Meteo: Natale e Santo Stefano da dimenticare, non ci sono più dubbi

Meteo: Natale e Santo Stefano da dimenticare, non ci sono più dubbi

Il protagonista della settimana

Inversioni termiche in arrivo

Man mano che ci avviciniamo al giorno di Natale , gli aggiornamenti meteo non sembrano promettere un’atmosfera tipicamente natalizia. Le ultime simulazioni dei centri di previsione indicano che possiamo dimenticarci l’arrivo di una ondata di freddo e di neve a bassa quota in Italia.

Il protagonista della settimana

Il protagonista indiscusso della prossima settimana sarà l’anticiclone , molto esteso e dominante, che influenzerà non solo l’Italia, ma anche l’intera Europa centro-occidentale, creando un vero e proprio muro contro le perturbazioni atlantiche e quelle artiche.

Questo imponente anticiclone porterà inevitabilmente a un innalzamento delle temperature, particolarmente evidente in montagna, dove tra il 18 e il 20 dicembre si prevedono anomalie termiche notevoli. L’arco alpino sarà l’area più influenzata da queste variazioni, con previsioni di temperature superiori di oltre 10 o addirittura 12 °C rispetto alle medie stagionali.

L’anticiclone, con alta probabilità, manterrà la sua presenza anche nella seconda metà della prossima settimana, fino a Natale , che potrebbe presentarsi come una giornata prevalentemente stabile in tutta la penisola, seppur caratterizzata da nubi basse e nebbie , specialmente sul lato tirrenico e in Val Padana.
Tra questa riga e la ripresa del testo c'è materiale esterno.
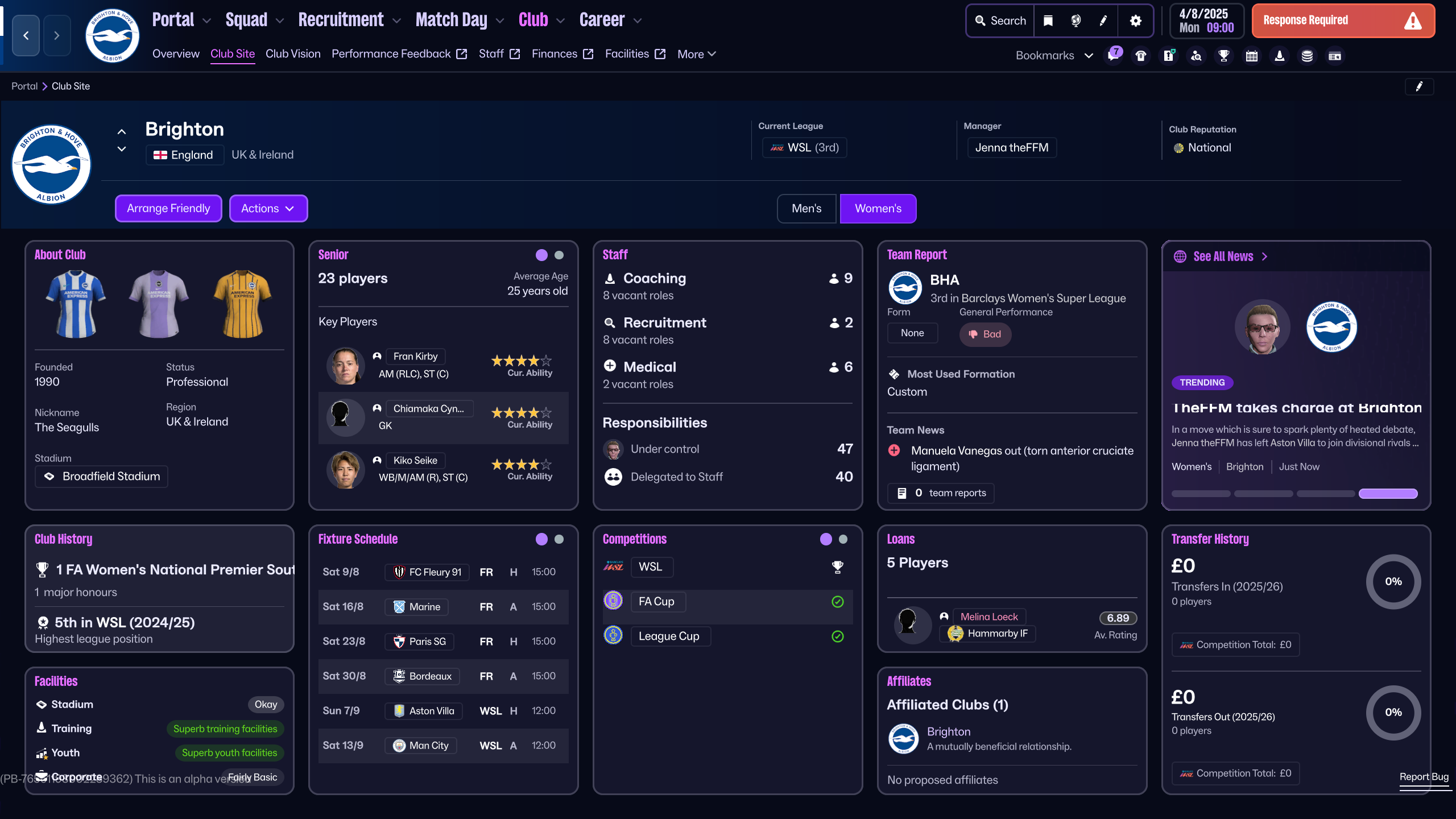
Task: Open the messages inbox bookmark icon
Action: pyautogui.click(x=1113, y=56)
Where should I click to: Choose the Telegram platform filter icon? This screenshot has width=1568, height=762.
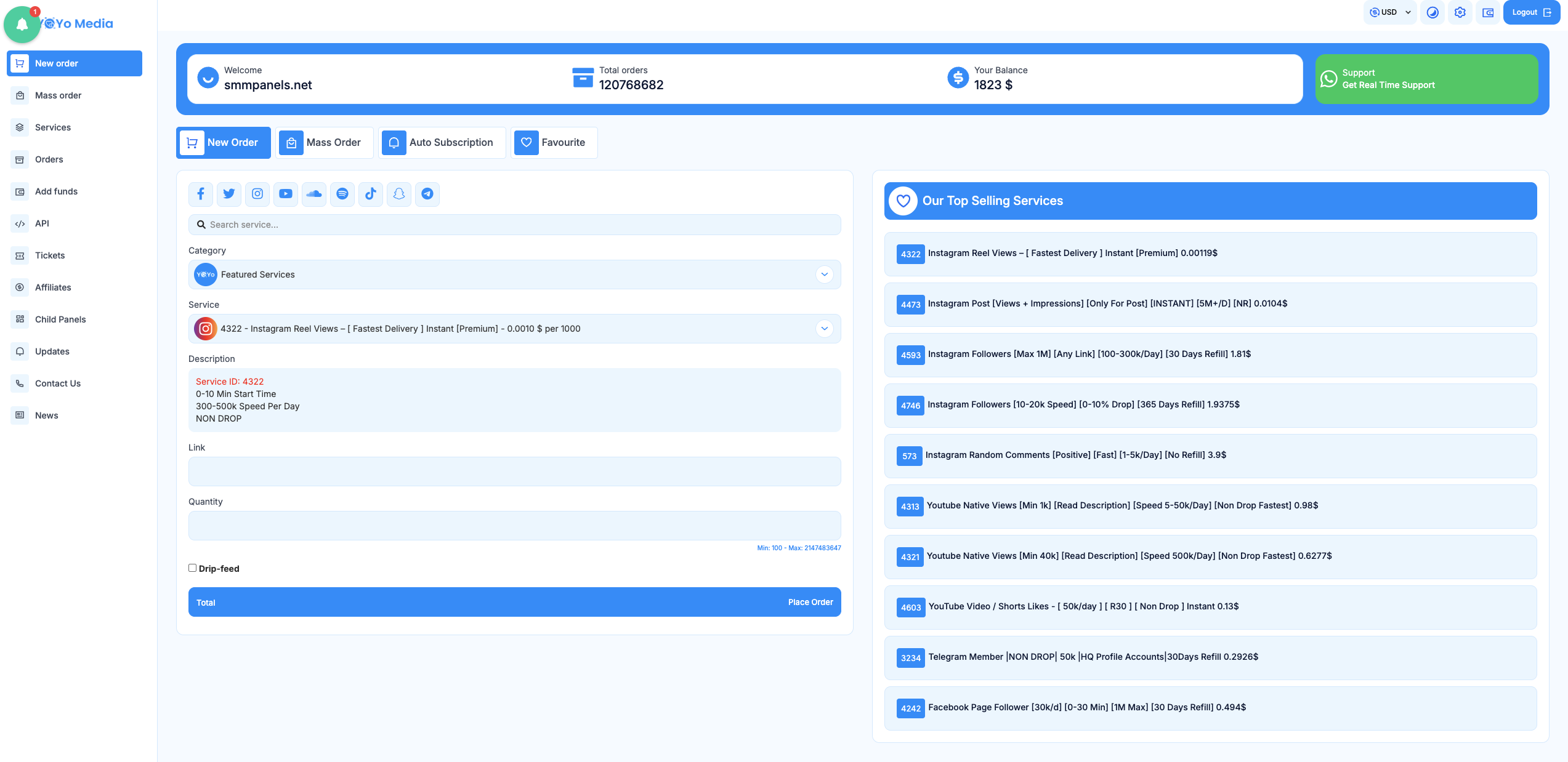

Queste nebbie inizieranno a formarsi già da martedì e mercoledì sul Nord Italia e lungo le coste tirreniche, conferendo all’atmosfera un aspetto più grigio e umido.

Inversioni termiche in arrivo

Questi fenomeni sono tipici in presenza di alta pressione, poiché gli strati più bassi dell’atmosfera tendono a raffreddarsi rapidamente, perdendo calore più velocemente rispetto alle quote superiori. Questa situazione crea uno strato d’aria stabile che favorisce la formazione di nebbie e nubi basse ancorate alle pianure e valli, mentre in quota si può godere di sole e di un’aria non tipicamente invernale. Stiamo parlando del fenomeno dell’ inversione termica.

Pertanto, Natale e Santo Stefano si preannunciano come giornate con condizioni meteo relativamente stabili, soprattutto al Nord e lungo le regioni tirreniche. Rimane da valutare un possibile flusso d’aria più fredda dai Balcani verso le regioni adriatiche e il Sud, ma anche su questo aspetto le speranze di un cambiamento concreto tra Natale e Santo Stefano sembrano scarse.